:: DOCUMENT PASSAGE
To sidestep the problem that infinitely dense points don’t exist, Kurzweil proposes to instead equate the Singularity with a black hole’s event horizon, the region within which gravity is so strong that not even light can escape. Similarly, he says, the Singularity is the point beyond which technological evolution is so fast that humans cannot predict or understand what will happen. If that’s what the Singularity is, then we’re already inside it. We can’t predict in advance what a learner will come up with, and often we can’t even understand it in retrospect. As a matter of fact, we’ve always lived in a world that we only partly understood. The main difference is that our world is now partly created by us, which is surely an improvement. The world beyond the Turing point will not be incomprehensible to us, any more than the Pleistocene was. We’ll focus on what we can understand, as we always have, and call the rest random (or divine).
::::
:: DATA
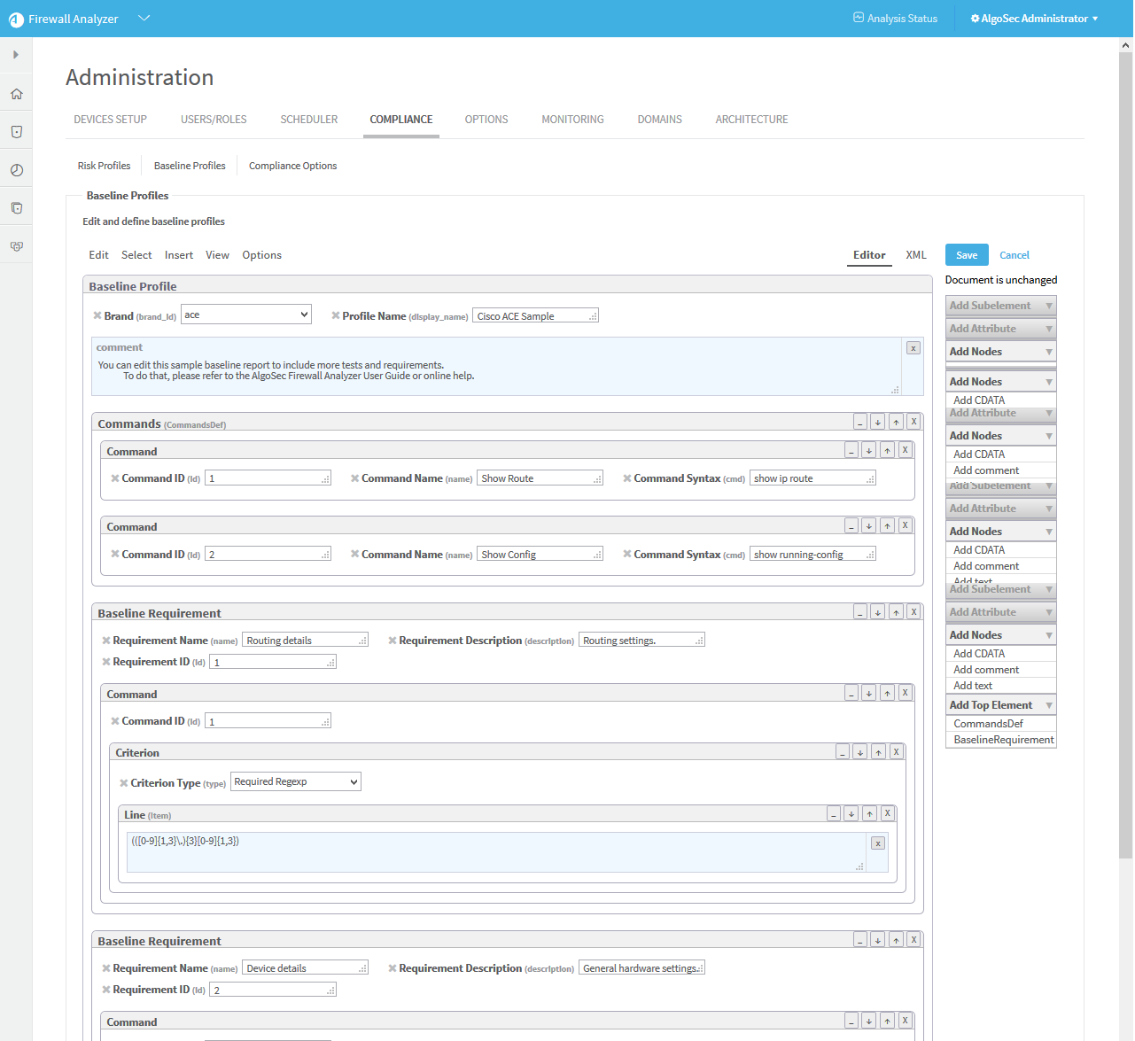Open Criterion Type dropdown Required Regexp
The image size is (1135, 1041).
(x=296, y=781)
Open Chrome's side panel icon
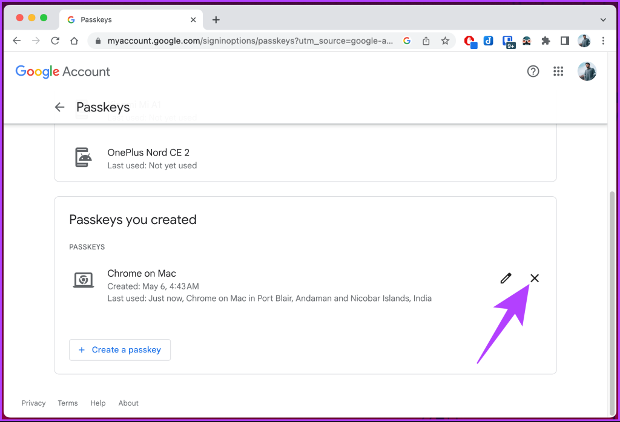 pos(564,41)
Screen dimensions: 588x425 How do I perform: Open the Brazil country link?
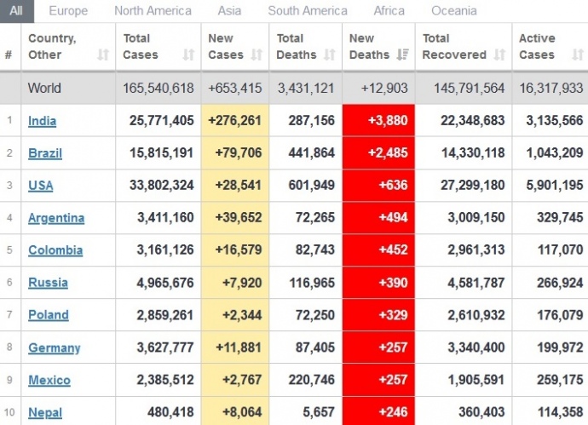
::::
**REQUIRED ACTION 1:** List every capitalized word in the passage on the Singularity that does not begin a sentence, giving each word once.
**REQUIRED ACTION 2:**
Answer these questions about the passage on the Singularity:
(a) What does Kurzweil propose to equate the Singularity with?
(b) What does the passage call the main difference between our world now and the world we have always lived in?
(c) What does the passage say we will call the things we cannot understand?
You can complete this work without the records.

**WORKED SOLUTION 1:** Kurzweil, Singularity, Turing, Pleistocene

**WORKED SOLUTION 2:**
(a) A black hole's event horizon.
(b) Our world is now partly created by us.
(c) Random (or divine).